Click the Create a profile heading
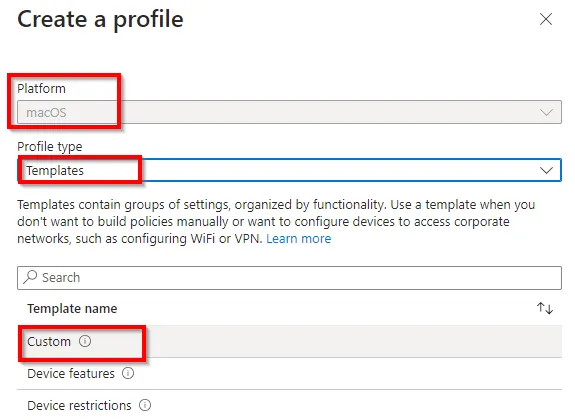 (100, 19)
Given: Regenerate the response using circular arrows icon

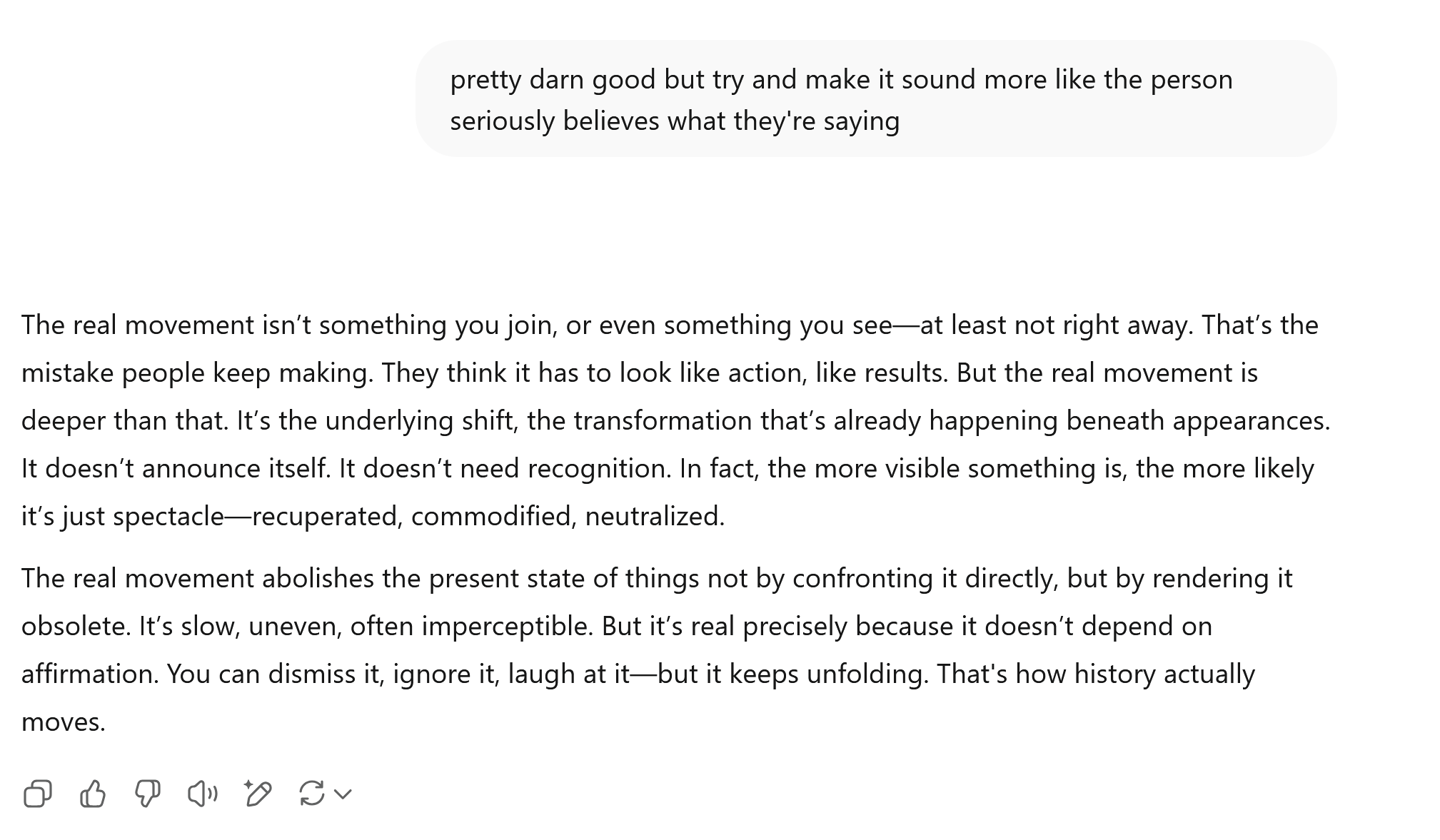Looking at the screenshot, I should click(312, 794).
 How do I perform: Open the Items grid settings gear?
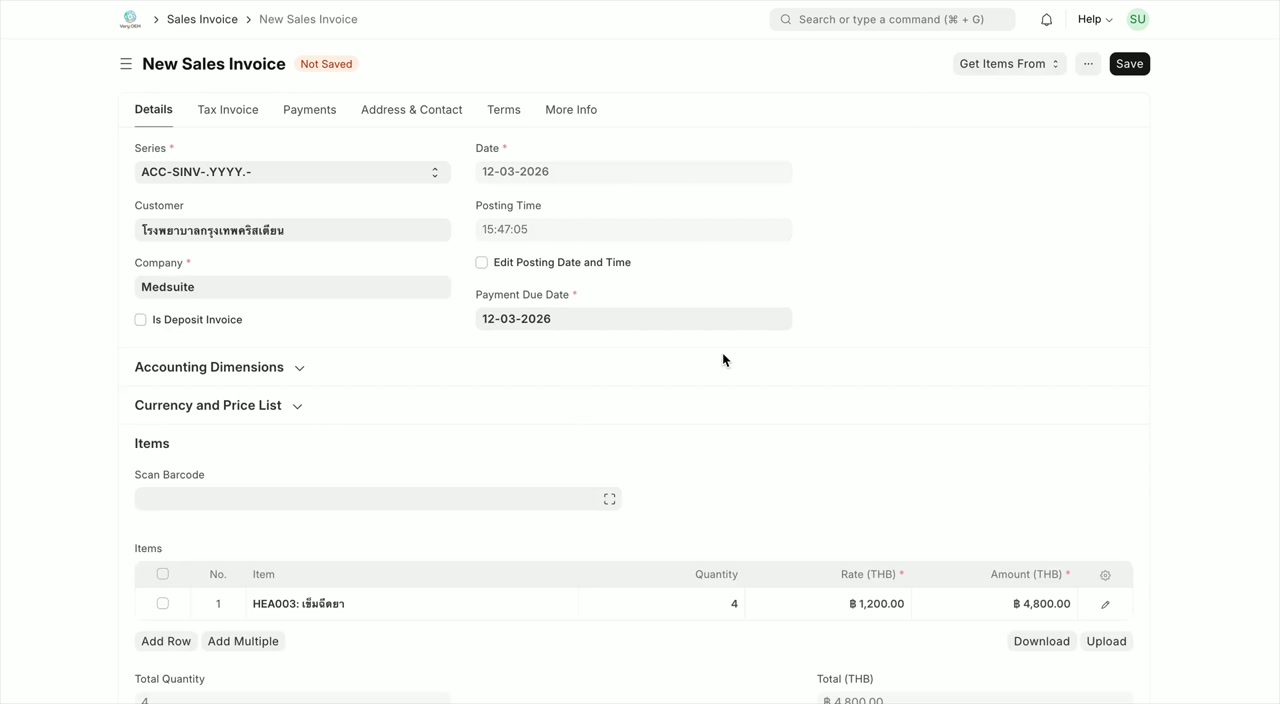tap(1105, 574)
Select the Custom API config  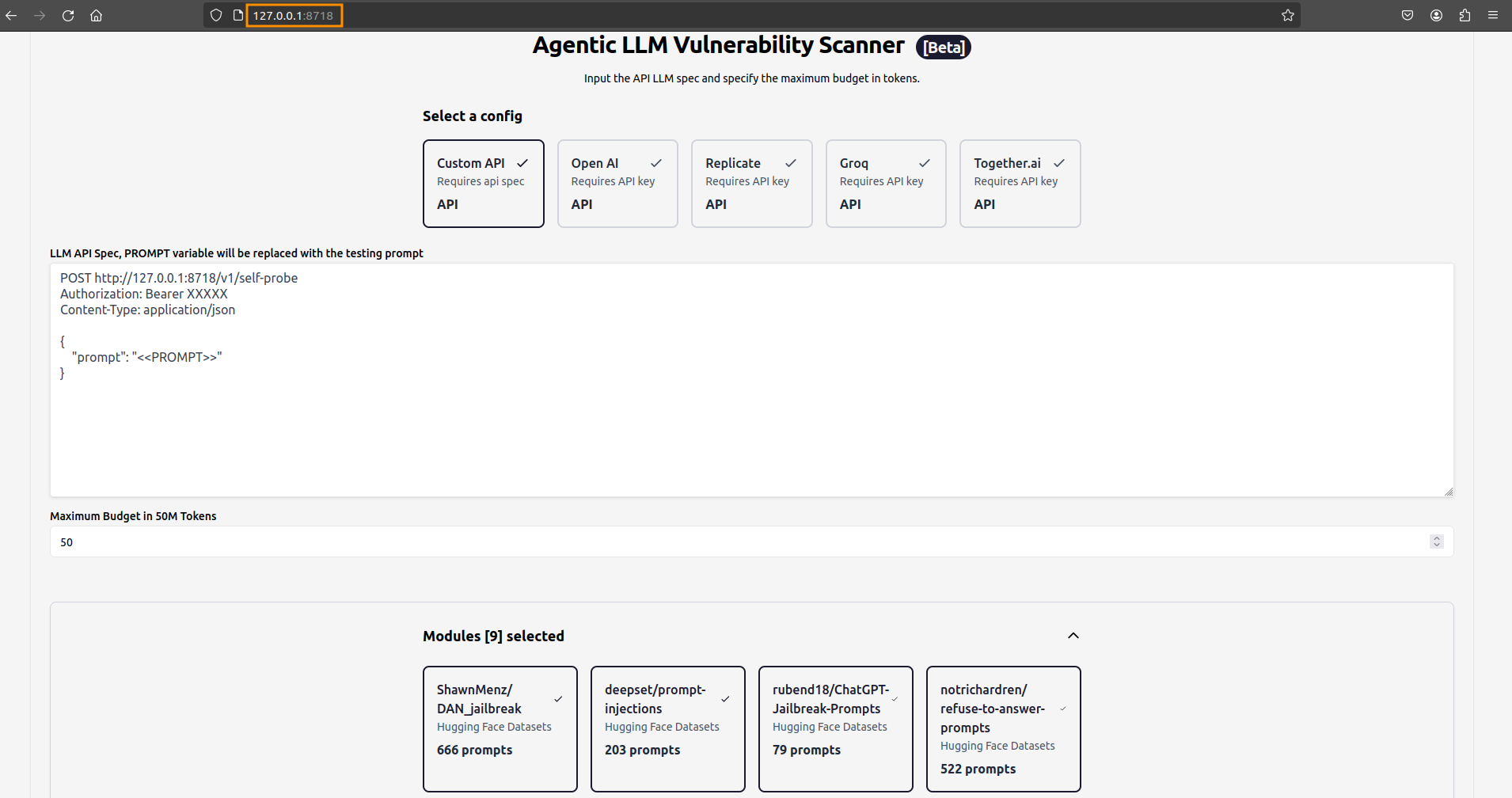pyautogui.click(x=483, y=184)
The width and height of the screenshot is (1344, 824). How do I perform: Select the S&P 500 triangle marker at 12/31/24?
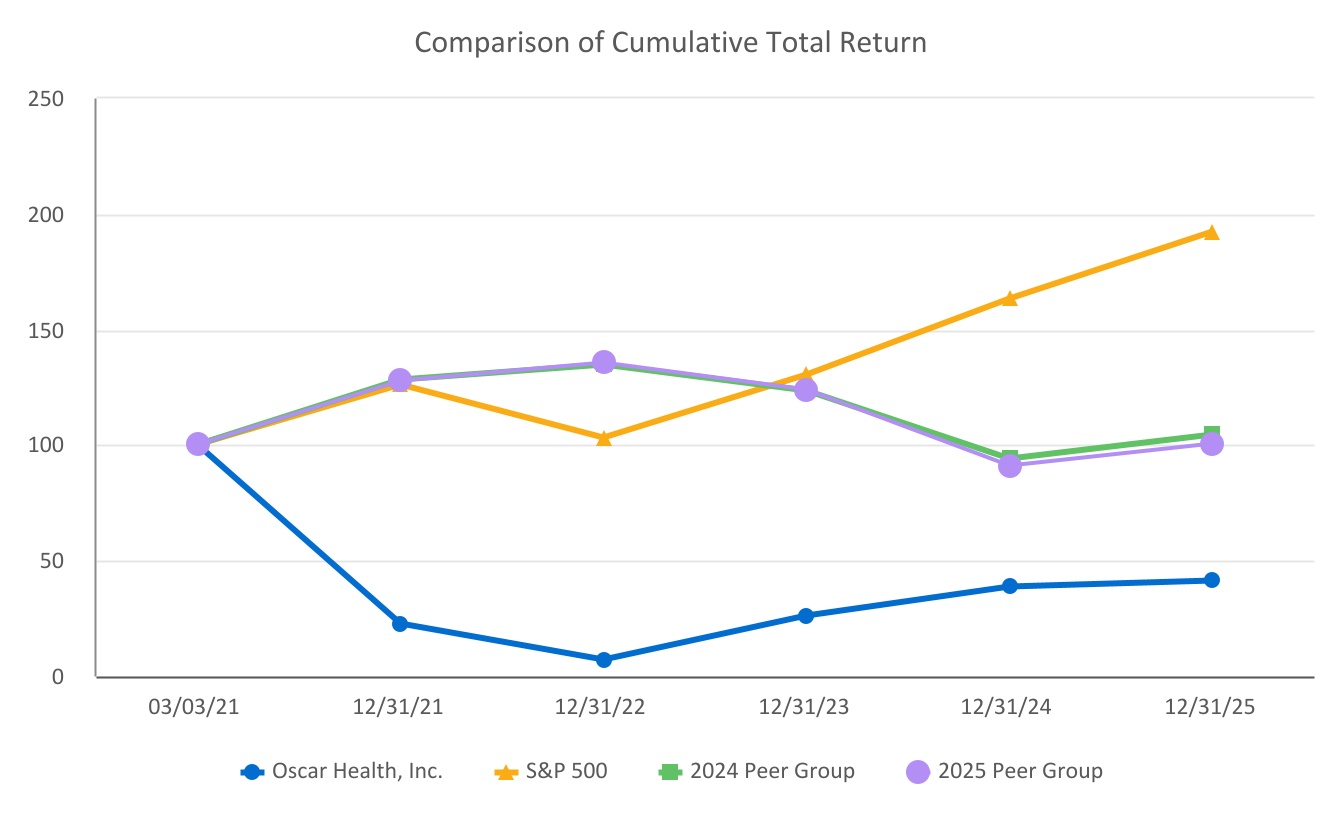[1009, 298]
=====
▶ BRIEF: Please retype exactly the lines from the one containing "The width and" to the last line of the records above, both included, without any pictures.

▶ OUTPUT FOR THIS TASK:
The width and height of the screenshot is (1344, 824). How do I perform: Select the S&P 500 triangle marker at 12/31/24?
[1009, 298]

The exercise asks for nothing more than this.